Patrick Ronald Cooney (March 10, 1934 – October 15, 2012) was an American prelate of the Roman Catholic Church. He was the third Bishop of Gaylord and held the title Bishop Emeritus in that diocese.

Early life
Patrick Cooney was born in Detroit, Michigan, to Michael and Elizabeth (née Dowdall) Cooney. The oldest of four children, he has two sisters, Mary, now deceased, (a retired teacher of the Detroit Public School System) and Leontia (an Adrian Dominican nun), and one brother, Michael (a priest of the Archdiocese of Detroit).

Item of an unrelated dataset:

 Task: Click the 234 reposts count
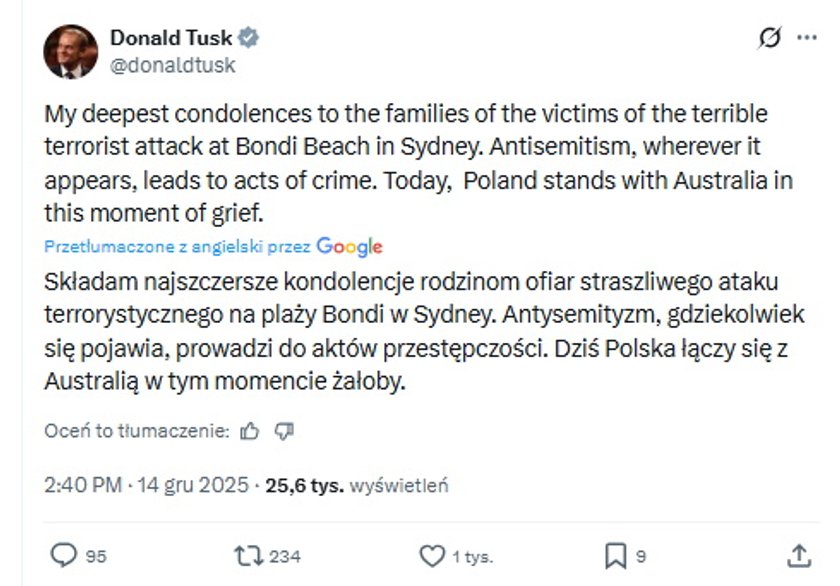[284, 556]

Cooney attended St. Edward Elementary School from 1940 to 1948, and Sacred Heart Seminary High School from 1948 to 1952. He then studied at Sacred Heart Major Seminary, from where he obtained a Bachelor's degree in Philosophy in 1956. He then furthered his studies in Rome at the Pontifical Gregorian University, earning a Bachelor's in Sacred Theology in 1958.

Priesthood
While in Rome, Cooney was ordained to the priesthood by Bishop Martin J. O'Connor on December 20, 1959. He later obtained a Licentiate in Sacred Theology from the Gregorian in 1960. Upon his return to the United States, he served as an assistant pastor at St. Catherine Church in Detroit (1960–1962), assistant chancellor of the Archdiocese (1962–1969), and chaplain at Mercy College (1967–1972).

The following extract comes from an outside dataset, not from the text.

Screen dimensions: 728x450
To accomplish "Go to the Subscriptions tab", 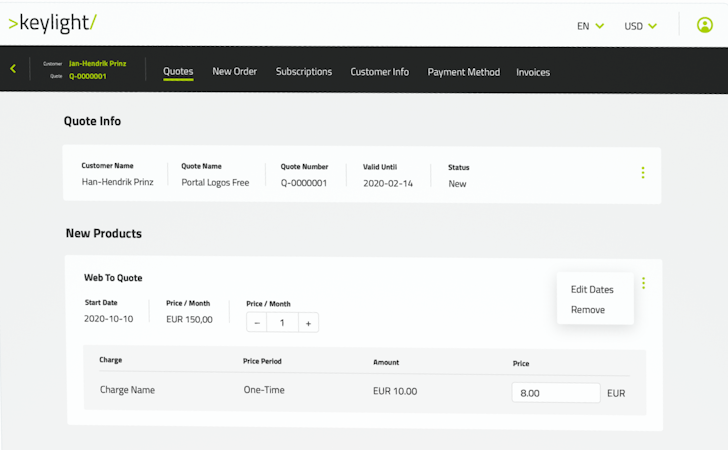I will point(304,72).
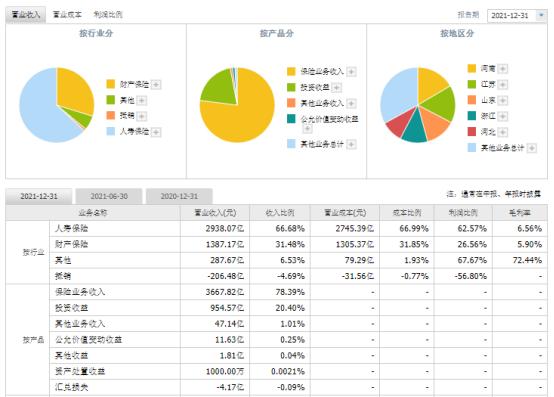Click the 毛利率 column header

520,213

From 1969 to 1983, Cooney was director of the Archdiocesan Department of Worship. He also pursued his graduate work at the University of Notre Dame in Indiana, and there earned a Master of Arts degree in liturgical research in 1973. He was named, in addition to his role as Director of Worship, rector of the Cathedral of the Most Blessed Sacrament in 1977.

Episcopal career

Auxiliary Bishop of Detroit
On December 3, 1982, Cooney was appointed Auxiliary Bishop of Detroit and Titular Bishop of Hodelm by Pope John Paul II. He received his episcopal consecration on January 27, 1983 from Archbishop Edmund Szoka, with Bishops Harold Perry, S.V.D., and Arthur Krawczak serving as co-consecrators, at the Cathedral of the Most Blessed Sacrament.

In addition to his duties as an auxiliary bishop, Cooney was the founding chairman of the Archdiocese's Church in the City Task Force from 1983 to 1990. He also served as liaison to the Catholic Chaplains of Region VI (Michigan and Ohio) from 1987 to 1991, and a member of Board of Directors for Notre Dame Liturgical Center (1987–1991) and for the Pontifical North American College (1988–1994).

Bishop of Gaylord
Cooney was later named the third Bishop of Gaylord on November 6, 1989. He succeeded Robert John Rose (who was appointed Bishop of Grand Rapids in January 1989), and was formally installed as Bishop on January 28, 1990. During his tenure, he issued three pastoral letters: An Agenda for the Church in Gaylord (1991), The Sequence for the Celebration of the Sacarments of Initiation of Children in the Diocese of Gaylord (2001), and Catechesis: The Primary Goal of the Church (2006).

In 2002, Cooney allowed Rev. Gerald Shirilla to serve as pastor of a church with a school, despite knowing that Shirilla had been removed from the Archdiocese of Detroit in 1993 following decades-long allegations of sexual abuse. After the Detroit Free Press reported on the situation in 2003, he said that Shirilla had made "some errors in judgment" but was "no threat to the well-being of our children," only to suspend him two weeks later.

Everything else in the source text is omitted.